[[ The input open ]]

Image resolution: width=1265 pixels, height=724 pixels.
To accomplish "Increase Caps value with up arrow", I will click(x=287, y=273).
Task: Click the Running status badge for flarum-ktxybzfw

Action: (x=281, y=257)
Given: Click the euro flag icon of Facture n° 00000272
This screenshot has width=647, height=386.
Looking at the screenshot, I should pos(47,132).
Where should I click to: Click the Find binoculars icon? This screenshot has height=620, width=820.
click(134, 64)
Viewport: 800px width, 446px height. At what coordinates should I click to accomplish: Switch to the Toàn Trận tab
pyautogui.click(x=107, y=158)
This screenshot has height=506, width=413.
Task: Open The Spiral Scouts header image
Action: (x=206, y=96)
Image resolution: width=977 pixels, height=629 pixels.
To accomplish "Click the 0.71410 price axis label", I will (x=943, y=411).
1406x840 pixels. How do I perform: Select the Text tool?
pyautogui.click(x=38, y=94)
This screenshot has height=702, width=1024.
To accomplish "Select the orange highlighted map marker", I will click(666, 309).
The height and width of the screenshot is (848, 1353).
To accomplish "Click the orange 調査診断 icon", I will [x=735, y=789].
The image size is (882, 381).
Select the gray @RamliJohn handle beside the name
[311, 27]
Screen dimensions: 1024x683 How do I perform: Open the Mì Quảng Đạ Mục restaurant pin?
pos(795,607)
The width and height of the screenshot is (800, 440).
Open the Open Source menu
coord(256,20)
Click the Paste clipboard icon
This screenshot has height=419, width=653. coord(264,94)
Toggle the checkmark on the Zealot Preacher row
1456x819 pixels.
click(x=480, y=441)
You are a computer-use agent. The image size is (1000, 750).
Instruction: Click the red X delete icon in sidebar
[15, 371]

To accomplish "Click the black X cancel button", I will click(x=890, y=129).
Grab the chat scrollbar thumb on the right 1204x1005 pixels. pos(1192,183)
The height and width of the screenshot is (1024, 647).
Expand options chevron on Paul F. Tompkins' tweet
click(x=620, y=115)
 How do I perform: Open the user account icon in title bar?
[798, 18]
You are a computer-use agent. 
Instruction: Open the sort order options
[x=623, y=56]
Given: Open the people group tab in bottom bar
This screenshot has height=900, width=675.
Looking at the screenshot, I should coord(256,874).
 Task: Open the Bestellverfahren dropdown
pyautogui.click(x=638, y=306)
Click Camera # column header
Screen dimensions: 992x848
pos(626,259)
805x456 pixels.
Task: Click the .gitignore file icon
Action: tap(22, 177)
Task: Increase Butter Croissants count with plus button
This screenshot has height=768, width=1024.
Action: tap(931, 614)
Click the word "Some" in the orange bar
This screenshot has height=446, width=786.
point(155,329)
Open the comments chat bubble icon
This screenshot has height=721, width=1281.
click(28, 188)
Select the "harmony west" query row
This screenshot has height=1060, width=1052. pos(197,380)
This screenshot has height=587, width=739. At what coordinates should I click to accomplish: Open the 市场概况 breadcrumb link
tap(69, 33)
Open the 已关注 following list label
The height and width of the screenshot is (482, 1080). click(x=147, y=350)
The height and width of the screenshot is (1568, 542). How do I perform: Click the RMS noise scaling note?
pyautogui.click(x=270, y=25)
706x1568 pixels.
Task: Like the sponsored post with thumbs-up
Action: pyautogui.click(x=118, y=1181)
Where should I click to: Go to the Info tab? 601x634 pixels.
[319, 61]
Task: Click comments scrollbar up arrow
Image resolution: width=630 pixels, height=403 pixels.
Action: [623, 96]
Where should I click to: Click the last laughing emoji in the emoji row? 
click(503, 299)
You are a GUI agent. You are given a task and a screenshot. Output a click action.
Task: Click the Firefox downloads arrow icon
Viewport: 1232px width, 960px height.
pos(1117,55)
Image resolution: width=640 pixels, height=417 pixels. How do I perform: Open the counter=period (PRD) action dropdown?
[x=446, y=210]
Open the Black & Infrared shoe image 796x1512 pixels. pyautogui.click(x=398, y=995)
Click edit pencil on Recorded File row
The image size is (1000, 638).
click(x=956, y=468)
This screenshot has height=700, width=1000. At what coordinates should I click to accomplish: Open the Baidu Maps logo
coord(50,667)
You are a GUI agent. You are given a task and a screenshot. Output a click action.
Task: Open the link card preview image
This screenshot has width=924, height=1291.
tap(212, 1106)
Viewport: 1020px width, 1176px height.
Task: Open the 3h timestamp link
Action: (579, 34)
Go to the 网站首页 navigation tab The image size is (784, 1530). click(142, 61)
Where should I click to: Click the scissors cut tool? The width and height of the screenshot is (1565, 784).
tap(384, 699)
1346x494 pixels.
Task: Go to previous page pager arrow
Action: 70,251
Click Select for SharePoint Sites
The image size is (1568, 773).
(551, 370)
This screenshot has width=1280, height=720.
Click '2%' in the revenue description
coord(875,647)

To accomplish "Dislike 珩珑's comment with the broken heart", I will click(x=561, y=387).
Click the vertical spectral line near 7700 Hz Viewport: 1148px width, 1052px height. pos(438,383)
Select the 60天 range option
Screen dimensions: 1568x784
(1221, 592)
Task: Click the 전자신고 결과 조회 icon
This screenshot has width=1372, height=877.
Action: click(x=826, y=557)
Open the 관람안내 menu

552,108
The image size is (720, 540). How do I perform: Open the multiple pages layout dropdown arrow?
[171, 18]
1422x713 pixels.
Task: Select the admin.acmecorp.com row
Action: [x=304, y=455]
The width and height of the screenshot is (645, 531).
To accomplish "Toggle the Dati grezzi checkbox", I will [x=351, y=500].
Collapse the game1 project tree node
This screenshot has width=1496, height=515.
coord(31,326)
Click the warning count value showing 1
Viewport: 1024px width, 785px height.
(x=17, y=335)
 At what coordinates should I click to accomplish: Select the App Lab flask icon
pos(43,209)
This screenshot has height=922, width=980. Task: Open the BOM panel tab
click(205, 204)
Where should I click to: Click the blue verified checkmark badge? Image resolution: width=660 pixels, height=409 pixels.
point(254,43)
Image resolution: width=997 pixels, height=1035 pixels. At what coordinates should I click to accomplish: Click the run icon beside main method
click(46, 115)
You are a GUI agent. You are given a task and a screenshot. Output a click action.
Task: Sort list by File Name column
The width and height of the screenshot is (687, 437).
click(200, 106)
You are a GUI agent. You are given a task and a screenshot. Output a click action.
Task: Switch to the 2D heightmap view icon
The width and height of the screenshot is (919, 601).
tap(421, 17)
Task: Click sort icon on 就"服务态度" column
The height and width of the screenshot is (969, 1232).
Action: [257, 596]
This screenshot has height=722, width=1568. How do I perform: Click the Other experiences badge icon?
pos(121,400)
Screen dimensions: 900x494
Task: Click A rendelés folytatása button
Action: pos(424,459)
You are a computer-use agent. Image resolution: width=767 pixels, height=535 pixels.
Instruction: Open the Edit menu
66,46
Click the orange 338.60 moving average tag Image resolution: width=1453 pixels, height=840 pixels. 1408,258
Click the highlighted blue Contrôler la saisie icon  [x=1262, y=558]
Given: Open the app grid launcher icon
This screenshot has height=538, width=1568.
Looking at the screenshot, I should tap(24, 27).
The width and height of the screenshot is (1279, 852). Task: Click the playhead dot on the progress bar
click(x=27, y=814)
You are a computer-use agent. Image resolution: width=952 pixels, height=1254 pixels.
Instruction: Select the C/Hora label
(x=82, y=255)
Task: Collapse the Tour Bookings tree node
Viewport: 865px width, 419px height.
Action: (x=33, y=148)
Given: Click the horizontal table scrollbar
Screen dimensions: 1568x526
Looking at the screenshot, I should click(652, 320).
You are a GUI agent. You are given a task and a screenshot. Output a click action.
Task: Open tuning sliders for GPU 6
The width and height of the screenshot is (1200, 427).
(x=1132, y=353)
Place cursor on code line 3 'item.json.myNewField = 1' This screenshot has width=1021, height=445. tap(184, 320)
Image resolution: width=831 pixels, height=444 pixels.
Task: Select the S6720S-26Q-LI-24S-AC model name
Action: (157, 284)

[[ The input closed ]]

Please work out how many lines in the material contain the word "scrollbar" and state only that number.

3